— Begin Excerpted passage —
Remember a couple months ago when the North Carolina Senate race was in full swing? It was Republican incumbent Elizabeth Dole against Democratic challenger Kay Hagan.
To many outside NC, Hagan was a relatively unknown figure — that is, until Dole’s campaign put out a press release saying she was promoting atheist values and had attended a fundraiser at the home of atheists. They later ran a TV ad saying the same thing.
Hagan was a Sunday School teacher who attended a fundraiser typical of any political candidate. While it happened to be at the home of atheists, the fundraiser had nothing to do with atheism.
The attack ads were pathetic and eventually Hagan won the election. Were the two things related?
Marty Ryall, the campaign manager for Elizabeth Dole’s Senate reelection campaign, says they were not. He has a troubling piece at Politics Magazine where he discusses why the campaign used the ads and how they were not the reason Dole lost the race.
Many in the media, especially on the liberal side, were quick to point to the ad and claim it backfired, costing Dole the election. Nothing could be further from the truth. When a football team is trailing by 7 points and throws a “Hail Mary” on the last play of the game, they don’t lose because they failed to complete the play, they lose because they were down 7 points and time was running out.
…
There were several scripts and drafts that were discussed. But we still hoped to avoid using it, because we knew the risk of backlash was very high. With about eight days left in the campaign, we were down 6 points and underperforming the Republican presidential nominee by 4 points. We were tracking nightly and when respondents were asked what they had seen or heard about the campaign it was all about our lack of effectiveness and the amount of time spent in the state.
We were on a losing trajectory and we had to change the topic of discussion. The only option we had that could accomplish that was an ad on the Godless Americans PAC issue.
We had polled the issue in mid-September and found that it tested very well among the key groups that we needed to win. We needed to raise intensity among Republican voters, as well as shift the focus of Independents and conservative Democrats from our negatives to Kay Hagan in an unfavorable way. We needed something that had some shock value and would also generate an earned media component—and that was the “Godless” issue.
— End Excerpted passage —
— Begin Entries —
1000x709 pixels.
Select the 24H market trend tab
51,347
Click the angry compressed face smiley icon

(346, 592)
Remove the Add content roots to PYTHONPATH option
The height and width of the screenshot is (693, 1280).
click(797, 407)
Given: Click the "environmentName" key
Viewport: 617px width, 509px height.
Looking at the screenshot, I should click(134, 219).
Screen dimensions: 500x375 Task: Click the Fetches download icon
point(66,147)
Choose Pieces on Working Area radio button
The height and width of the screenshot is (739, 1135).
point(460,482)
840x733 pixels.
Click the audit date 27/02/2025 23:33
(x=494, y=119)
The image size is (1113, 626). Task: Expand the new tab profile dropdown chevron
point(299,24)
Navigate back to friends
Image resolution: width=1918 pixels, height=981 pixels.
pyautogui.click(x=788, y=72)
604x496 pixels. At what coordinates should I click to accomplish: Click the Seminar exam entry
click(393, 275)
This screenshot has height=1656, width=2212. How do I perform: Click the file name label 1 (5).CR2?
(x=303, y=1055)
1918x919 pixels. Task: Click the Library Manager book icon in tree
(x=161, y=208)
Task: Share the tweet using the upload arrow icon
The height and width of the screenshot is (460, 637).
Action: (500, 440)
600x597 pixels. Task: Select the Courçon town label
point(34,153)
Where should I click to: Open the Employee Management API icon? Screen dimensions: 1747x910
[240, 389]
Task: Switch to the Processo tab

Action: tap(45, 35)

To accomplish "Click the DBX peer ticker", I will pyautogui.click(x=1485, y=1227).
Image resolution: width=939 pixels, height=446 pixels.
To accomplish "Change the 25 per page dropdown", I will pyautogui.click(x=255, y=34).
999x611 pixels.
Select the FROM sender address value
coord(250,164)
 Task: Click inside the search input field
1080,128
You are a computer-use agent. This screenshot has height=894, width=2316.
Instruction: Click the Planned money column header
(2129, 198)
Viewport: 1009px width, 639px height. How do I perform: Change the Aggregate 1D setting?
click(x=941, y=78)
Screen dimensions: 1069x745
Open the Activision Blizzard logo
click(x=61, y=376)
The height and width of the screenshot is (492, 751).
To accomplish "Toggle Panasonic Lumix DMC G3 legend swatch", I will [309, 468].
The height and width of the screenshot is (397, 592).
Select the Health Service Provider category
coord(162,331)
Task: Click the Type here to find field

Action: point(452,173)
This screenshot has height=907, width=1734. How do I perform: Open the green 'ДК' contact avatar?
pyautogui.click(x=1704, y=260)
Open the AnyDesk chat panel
— End Entries —
* _To do_
Continue the passage about the Dole campaign's "Godless" ad in the North Carolina Senate race, starting right after its final sentence.

* _Reply_
He also mentions that they never intended to make Hagan sound like she was saying “There is no God” in the ad… (They only played atheist Ellen Johnson‘s voice while a picture of Hagan was on the screen — How on earth would that be confusing?!):
The first draft of the “Godless” ad had a picture of Kay Hagan at the end with a graphic that read “What was she thinking?” and a voiceover that said “There is no God.” I objected to that because it looked like we were answering the question for her, and that she was thinking there is no God. The group agreed. The next version dropped the graphic, but still had the voice saying, “There is no God.” The voice in the ad is the executive director of the Godless American’s PAC on a TV appearance with Bill O’Reilly.
It was never an attempt to fake Kay Hagan’s voice, or imply that she thinks there is no God. The intention was to provide an exclamation to the ad, showing how radical this group is. In hindsight, that voiceover should not have been in the ad. It gave her another avenue of counter-attack to discredit it.
Hagan ran a response ad, as we anticipated, claiming that we were attacking her faith, along with the charge that we faked her voice. That second charge took some credibility away from our attack. There are those who have argued the impact of this ad on the outcome of the election. It was minimal, if any at all.
In all, Ryall says the ad had no impact on the race.
That’s debatable… Hagan’s numbers began surpassing Dole’s just as the ads began airing. Either way, the ads didn’t help Dole as the campaign had hoped they would.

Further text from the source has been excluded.